Directions for this task >> From the listing below, reproduce word for word the part that opens with the line containing "Switch to the" and closes with the line containing "Task: Select column header F"; reproduce nothing else.

Information shown >>
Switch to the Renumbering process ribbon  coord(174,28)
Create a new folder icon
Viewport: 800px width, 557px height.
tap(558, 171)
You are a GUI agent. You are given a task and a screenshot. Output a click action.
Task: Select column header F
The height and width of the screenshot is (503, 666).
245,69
--
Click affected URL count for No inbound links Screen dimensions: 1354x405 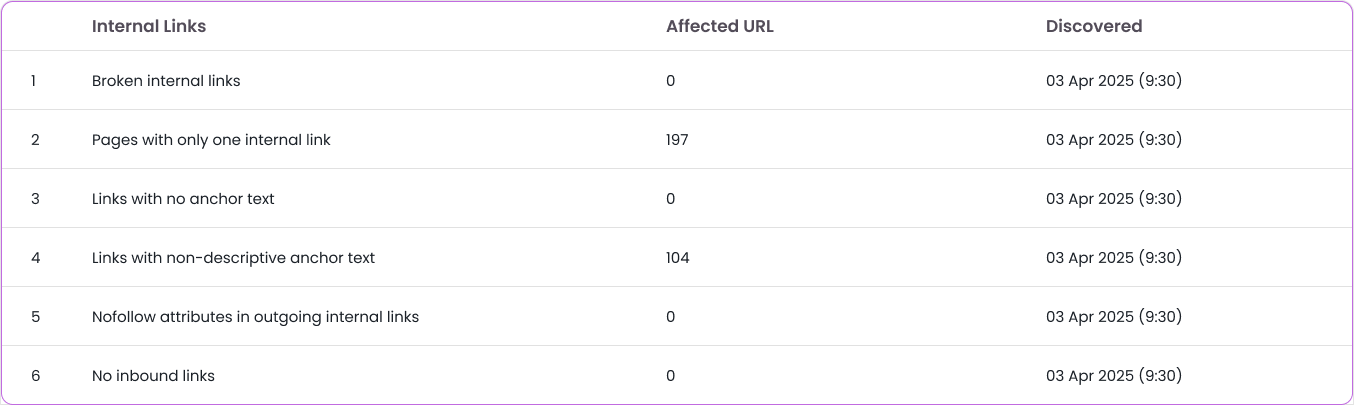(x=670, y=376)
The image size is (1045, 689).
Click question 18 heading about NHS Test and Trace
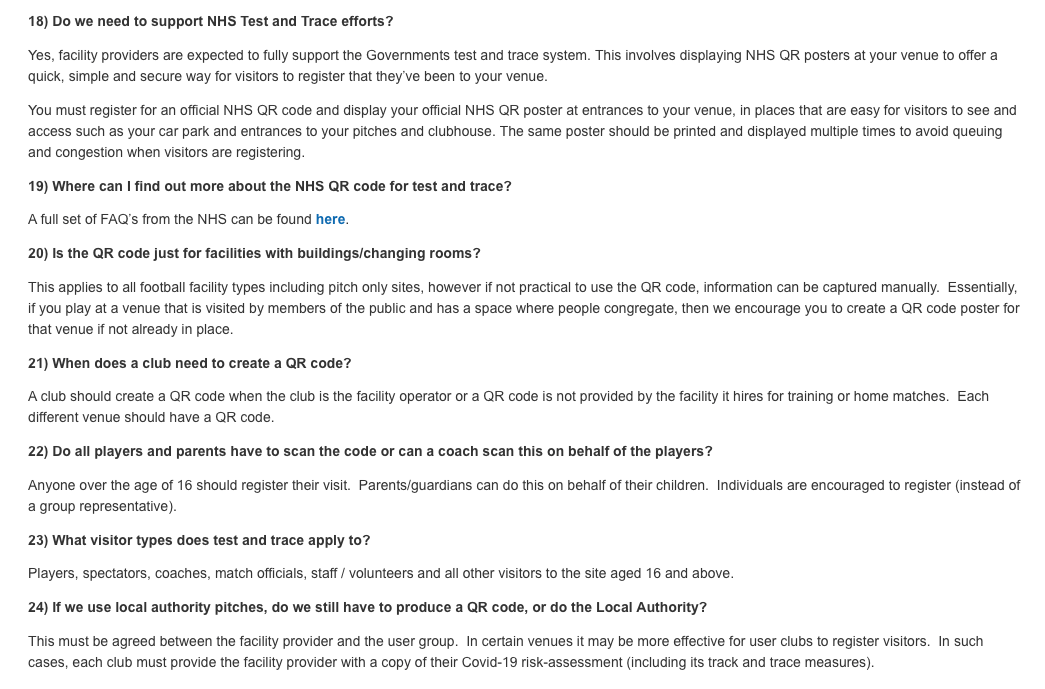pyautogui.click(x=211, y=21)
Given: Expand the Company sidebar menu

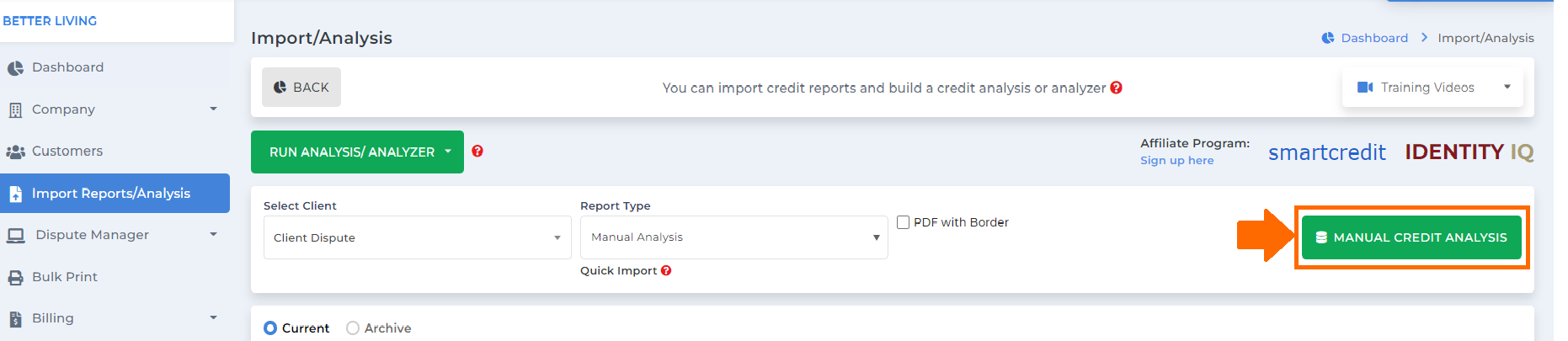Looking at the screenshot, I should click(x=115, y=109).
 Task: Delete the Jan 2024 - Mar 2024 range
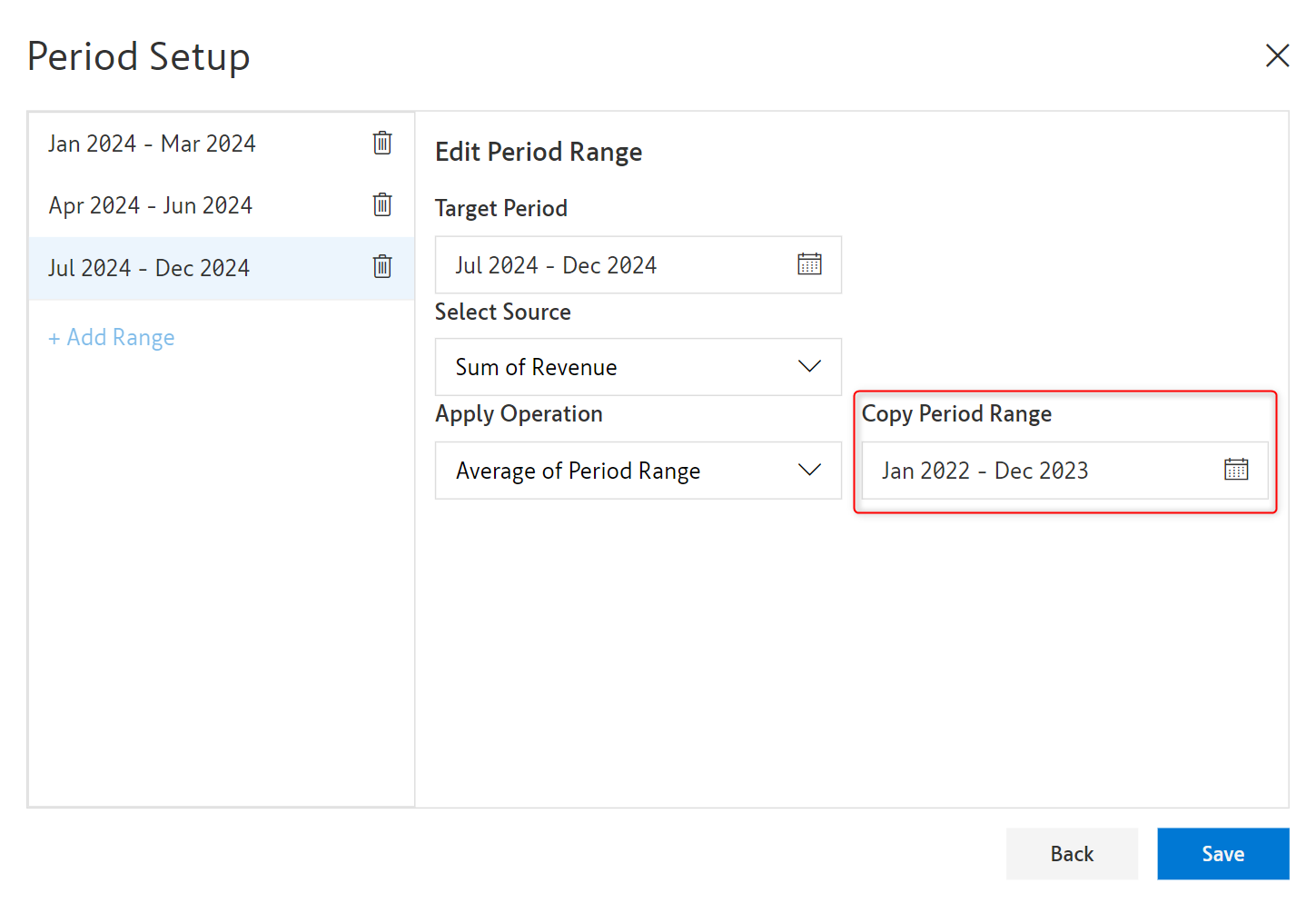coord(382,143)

Your solution >>
Switch to the Renumbering process ribbon  coord(174,28)
Create a new folder icon
Viewport: 800px width, 557px height.
tap(558, 171)
You are a GUI agent. You are given a task and a screenshot. Output a click action.
Task: Select column header F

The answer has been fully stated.